[Dataset records — start]
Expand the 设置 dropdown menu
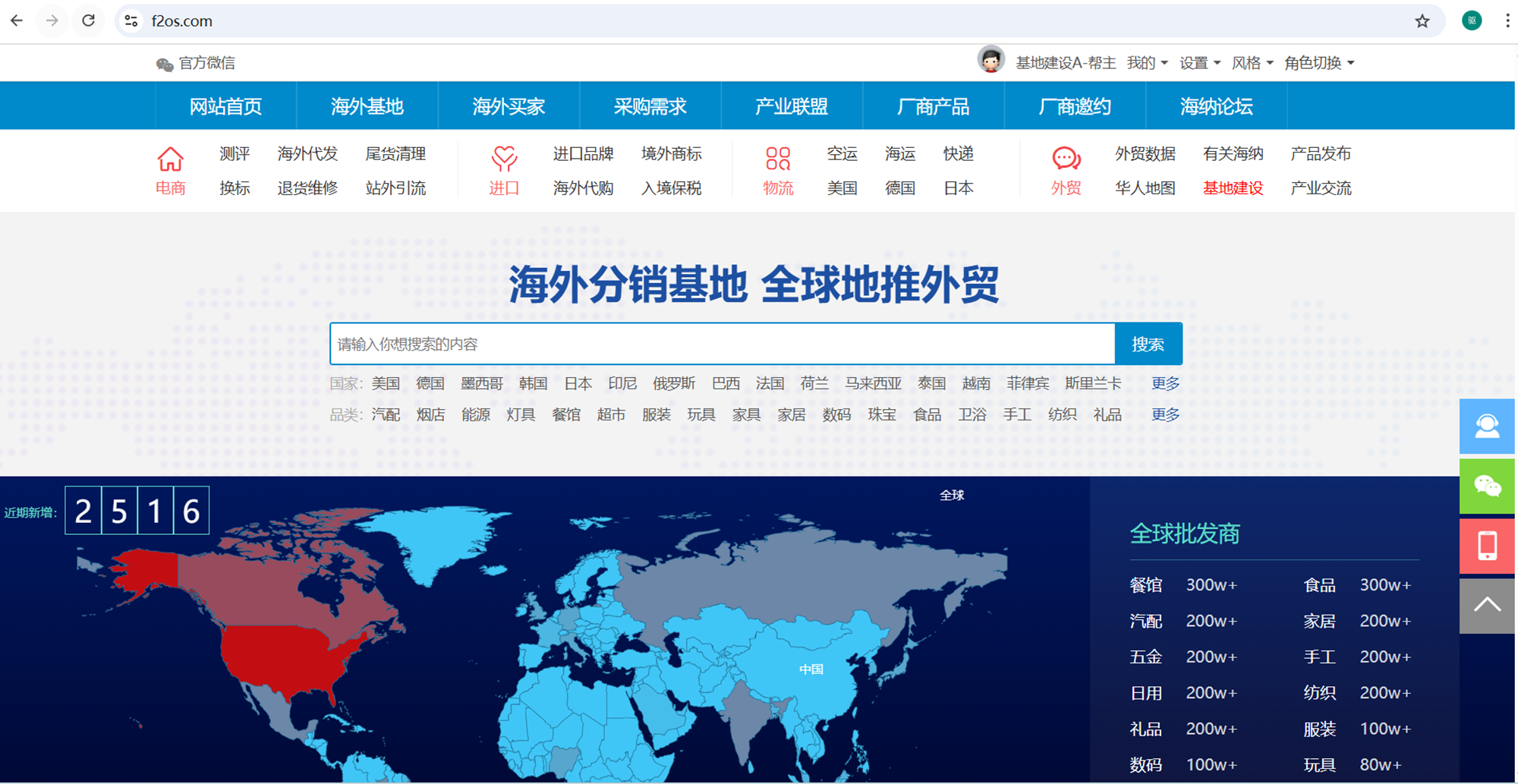Image resolution: width=1518 pixels, height=784 pixels. click(x=1199, y=63)
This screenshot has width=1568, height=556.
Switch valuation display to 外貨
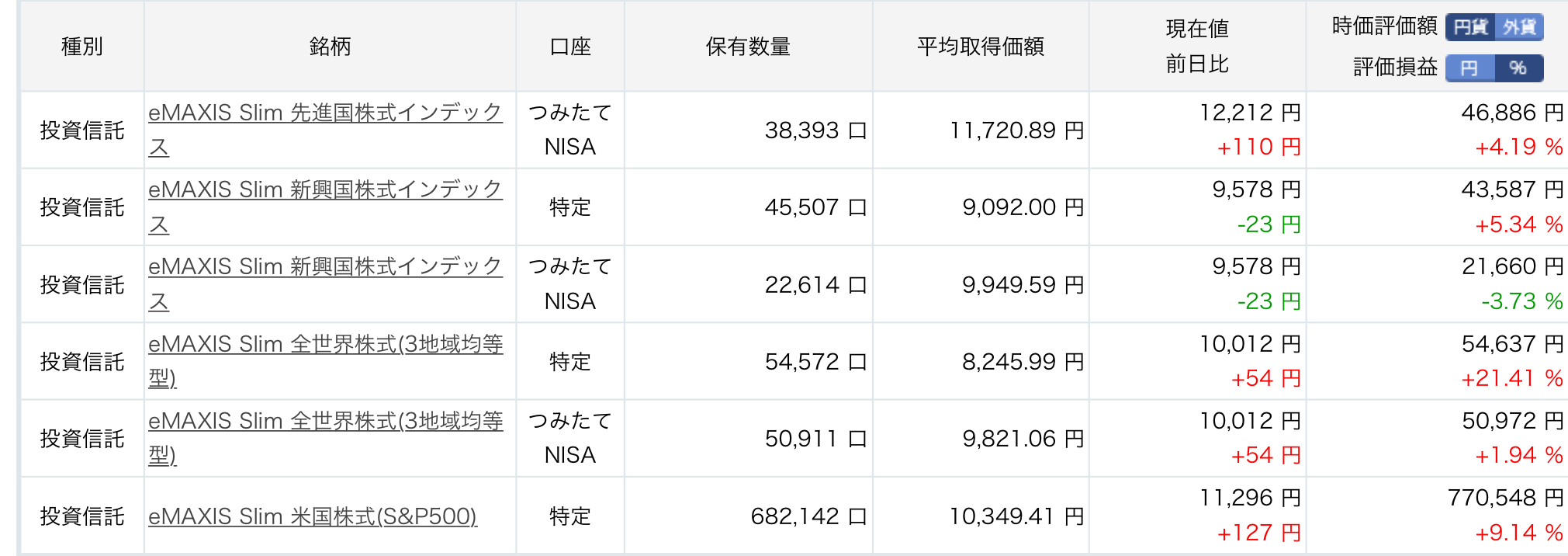[x=1519, y=27]
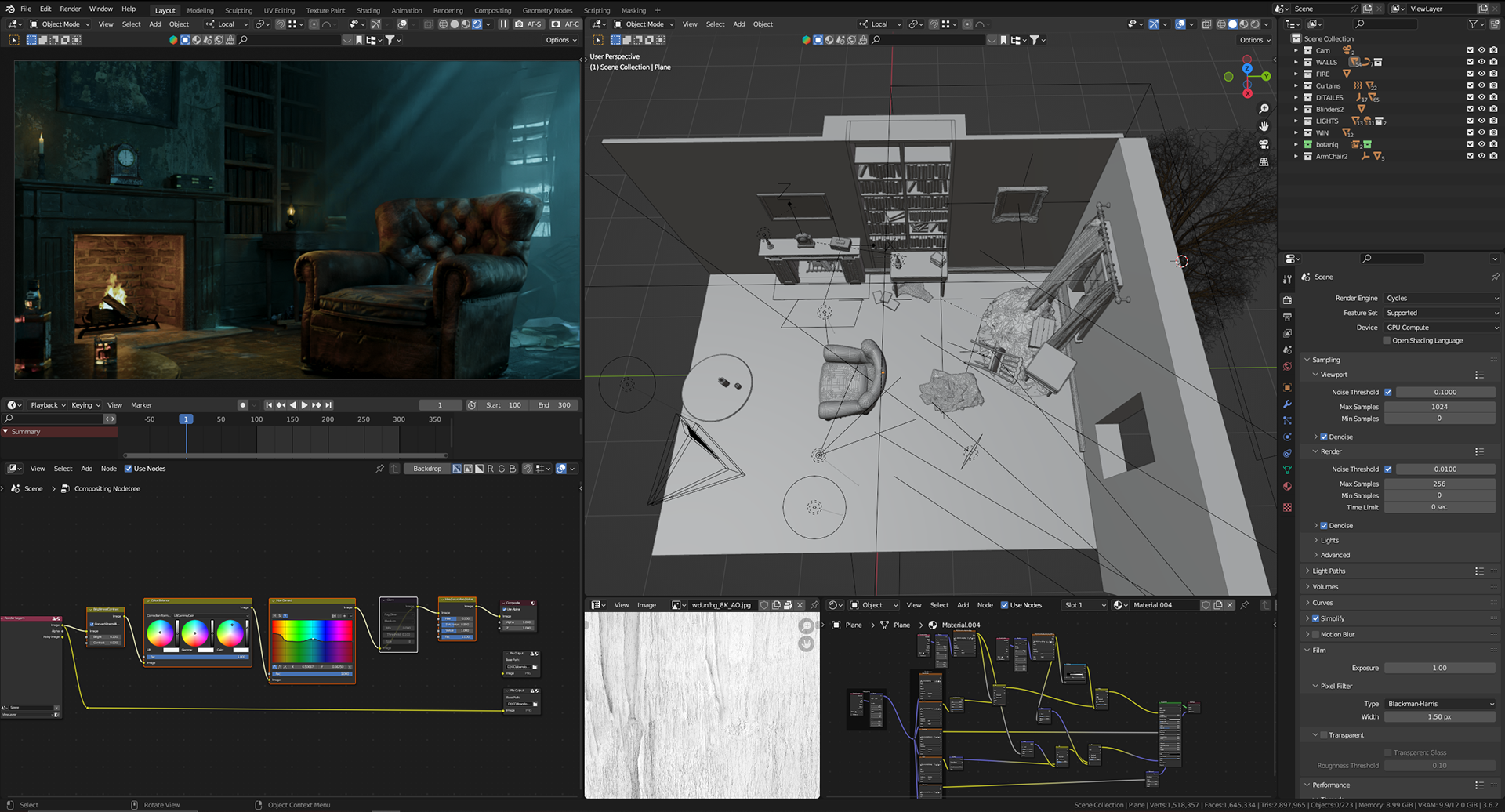Toggle the Motion Blur checkbox

point(1315,634)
[Dataset records — finish]
▶ **Assignment**:
Only the lines from the one containing "This screenshot has width=1568, height=556." through the final line of the data are to be written out, exactly as they stand and without pictures.

▶ **Solution for this exercise**:
This screenshot has width=1568, height=556.
Switch valuation display to 外貨
[x=1519, y=27]
Toggle the Motion Blur checkbox

point(1315,634)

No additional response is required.